The War Industries Board.

Knowledge of war needs of the United States and Allies.

The Council of National Defense a natural center.

Upon the advice of the Council of National Defense, the General Munitions Board was replaced by the War Industries Board, which consists of a chairman, a representative of the Army, a representative of the Navy, a representative of labor and the three members of the Allied Purchasing Commission through whom, under arrangements made with foreign Governments by the Secretary of the Treasury, the purchasing of allied goods in the United States is effected. This purchasing commission consists of three chairmen—one of priorities, one of raw materials, and one of finished products. By the presence of Army and Navy representatives, the needs of our own Government are brought to the common council table of the War Industries Board. The board is thus enabled to know all the war needs of our Government and the nations associated with us in war, to measure their effect upon the industry of the country, to assign relative priorities in the order of serviceableness to the common cause, and to forecast both the supply of raw material and our capacity for completing its manufacture in such a way as to coordinate our entire industrial capacity, both with a view to its maximum efficiency and to its permanent effect upon the industrial condition of the country. Under legislation enacted by Congress, the President has committed certain definite problems to special agencies. The food administration, the fuel administration, and the shipping problem being each in the hands of experts specially selected under appropriate enactments. In large part, these activities are separable from the general questions considered by the Council of National Defense and the War Industries Board, but there are necessary relations between them which it has been found quite simple to arrange by conference and consultation, and the Council of National Defense, with the Secretary of the Treasury added as an important councilor, has seemed the natural center around which to group these agencies so far as any common activity among them is desirable.
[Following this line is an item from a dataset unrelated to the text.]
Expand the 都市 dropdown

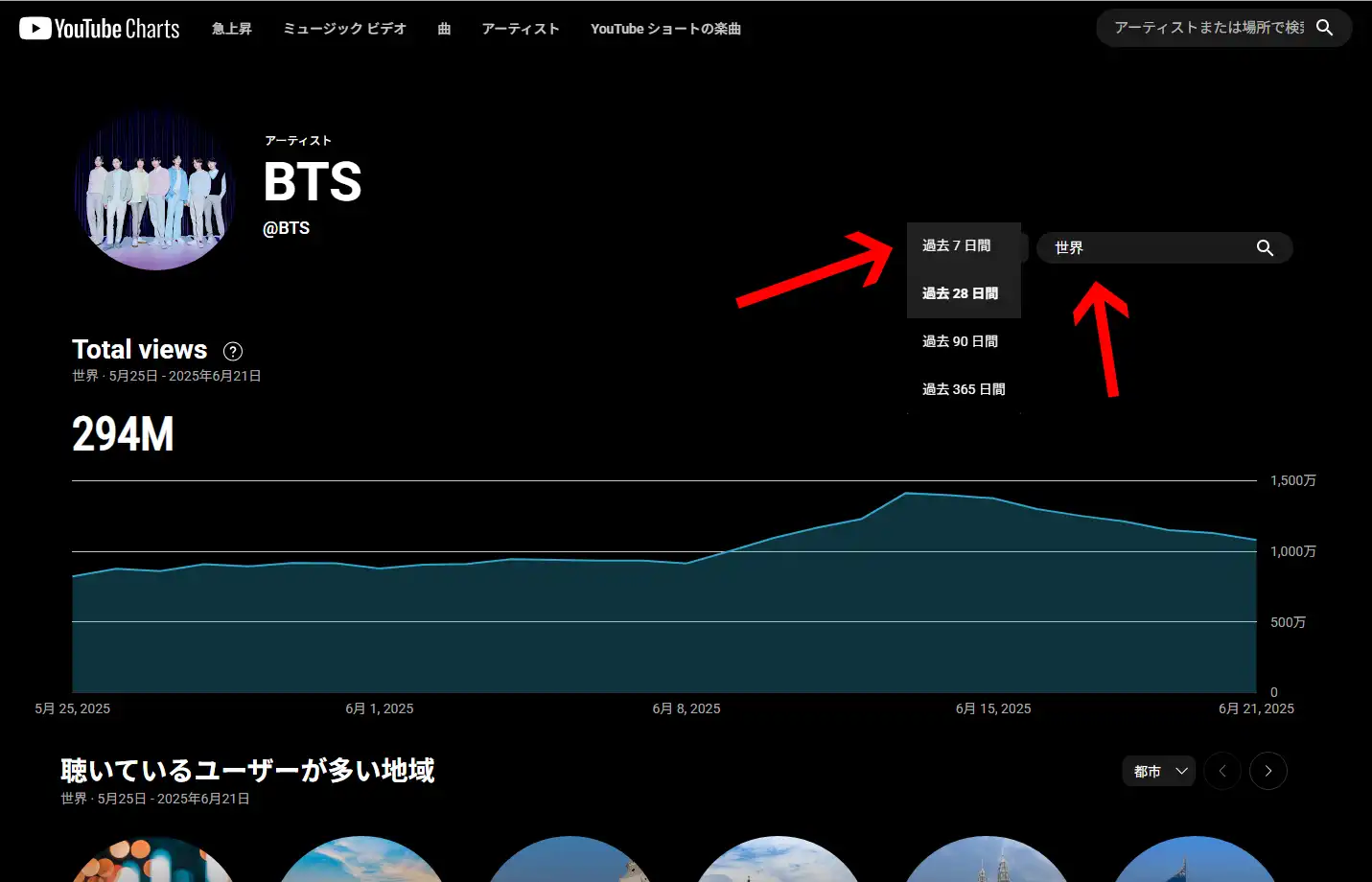pyautogui.click(x=1159, y=771)
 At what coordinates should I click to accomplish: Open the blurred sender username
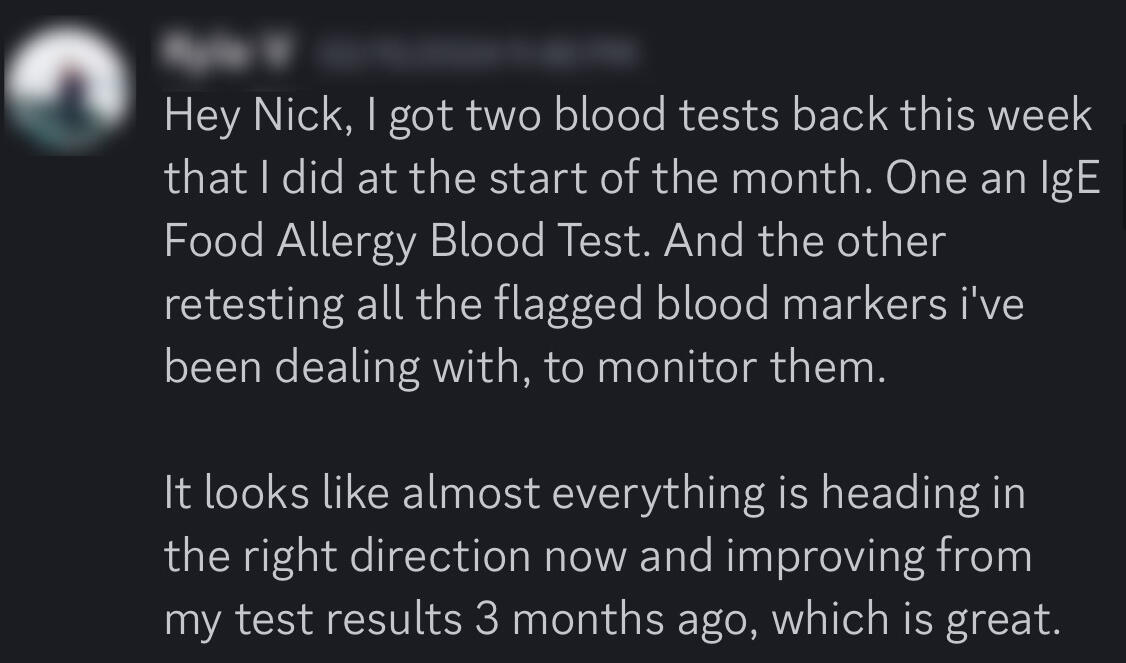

The War Department indebted to the council.

Unremunerated service of able citizens.

Business confidence in the Government.

In the meantime the Advisory Commission of the Council of National Defense and the council itself have continued to perform the original advisory functions committed to them by the National Defense Act. The War Department is glad to acknowledge its debt to the council and the commission. I refrain from specific enumeration of the services which the department has received through these agencies only because their number is infinite and their value obvious. The various supply committees created by the Supply Commission, the scientific resources placed at the disposal of the department, the organization of the medical profession, the cooperation of the transportation interests of the country, the splendid harmony which has been established in the field of labor, are all fruits of the actions of these bodies and notably of the Advisory Commission. It has been especially in connection with the activities of the council and the commission that we have been helped by the unremunerated service of citizens who bore no official relation to the Government but had expert knowledge of and experience with the industries of the country which it was necessary rapidly to summon into new uses. Through their influence, the trade rivalries and commercial competitions, stimulating and helpful in times of peace, have been subordinated to the paramount purpose of national service and the common good. They have not only created helpful relations for the present emergency but have established a new confidence in the Government on the part of business and perhaps have led to clearer judgments on the part of the Government in its dealings with the great organizations, both of labor and of capital, which form the industrial and commercial fabric of our society. The large temporary gain thus manifest is supplemented by permanent good; and in the reorganizations which take place when the war is over there will doubtless be a more conscious national purpose in business and a more conscious helpfulness toward business on the part of the Government.